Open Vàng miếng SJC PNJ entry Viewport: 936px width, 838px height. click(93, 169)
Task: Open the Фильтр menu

==

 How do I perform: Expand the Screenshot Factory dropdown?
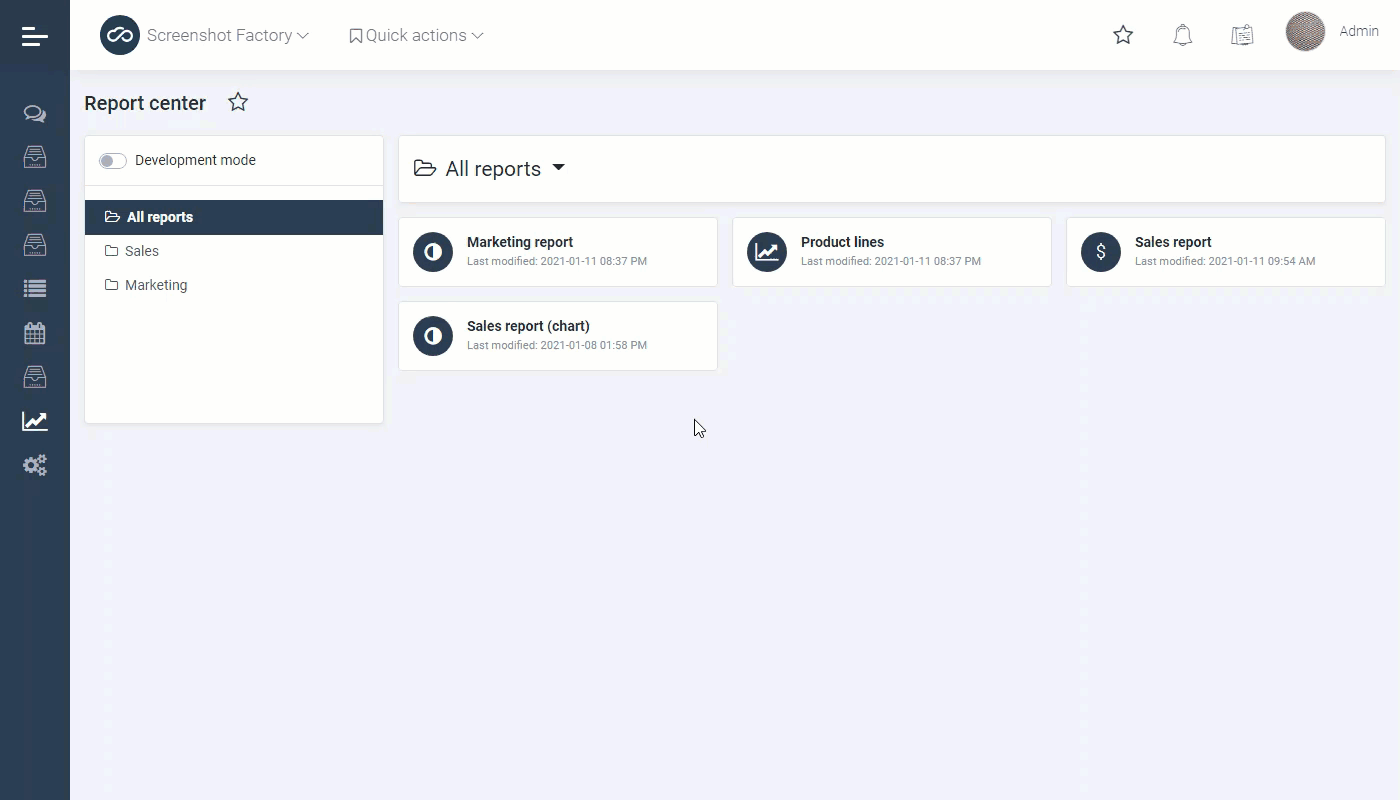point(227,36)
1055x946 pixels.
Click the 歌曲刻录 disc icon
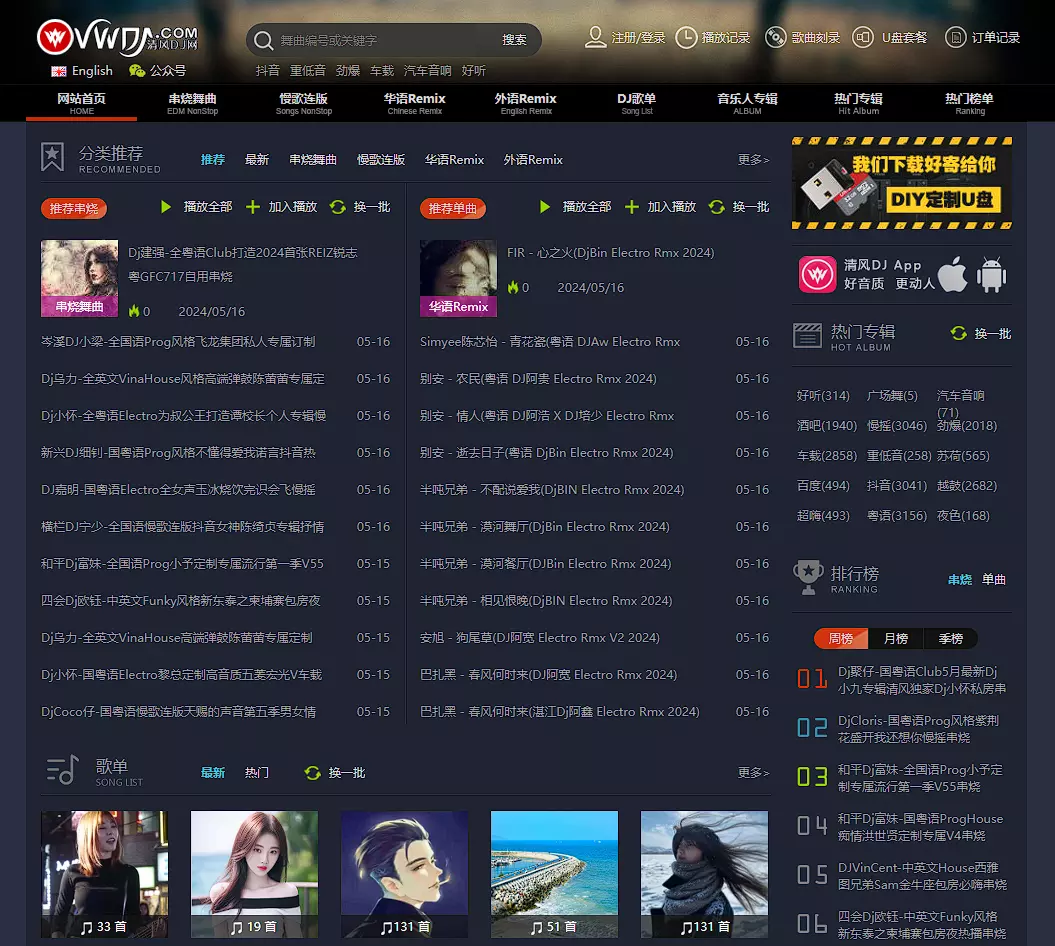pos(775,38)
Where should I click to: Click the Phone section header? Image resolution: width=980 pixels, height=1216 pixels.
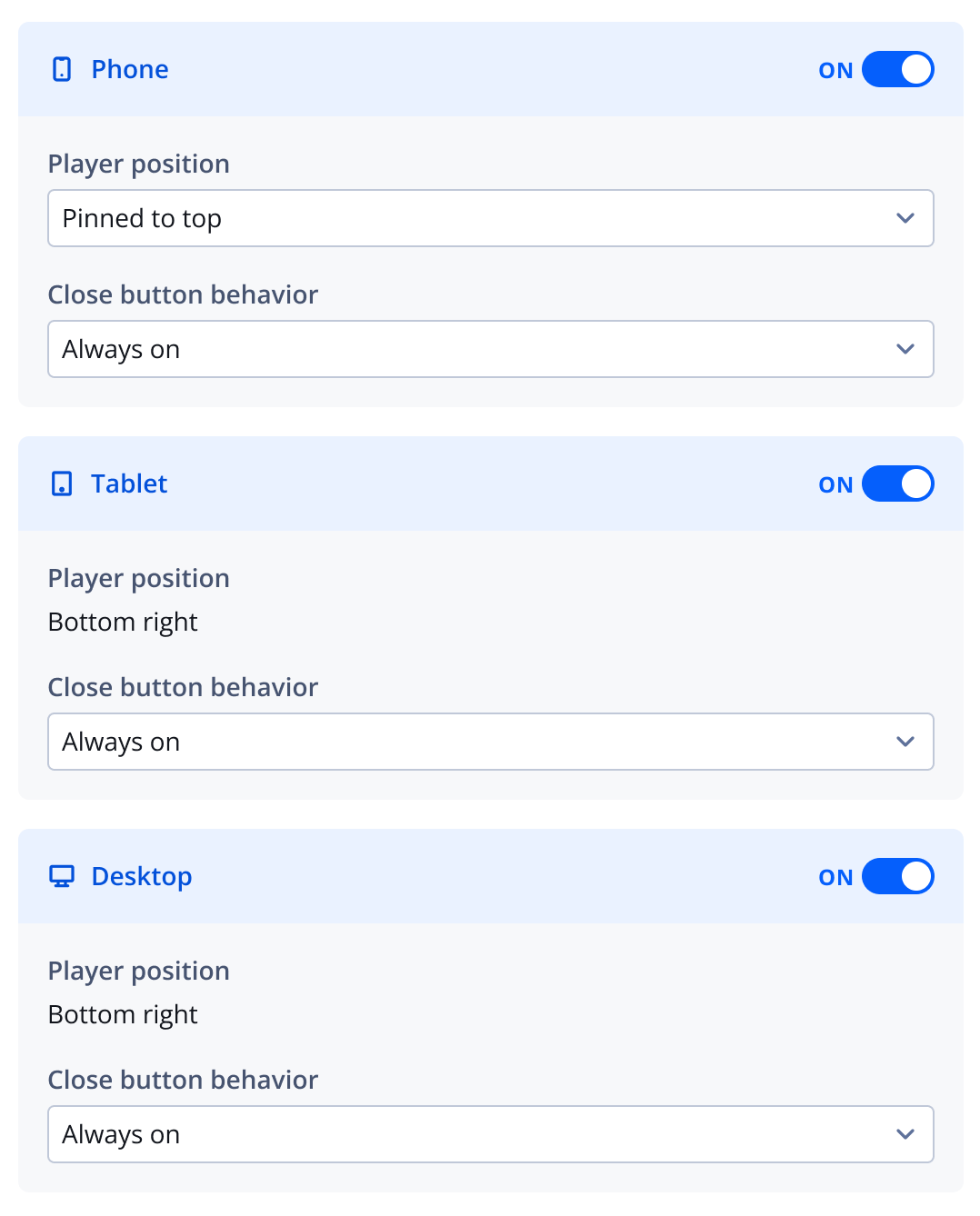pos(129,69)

Work required: Scan the lines above for "Open Vàng miếng" and for "Task: Open the Фильтр menu". Repeat exactly the line holding each of them and every line in between.

Exercise response:
Open Vàng miếng SJC PNJ entry Viewport: 936px width, 838px height. click(93, 169)
Task: Open the Фильтр menu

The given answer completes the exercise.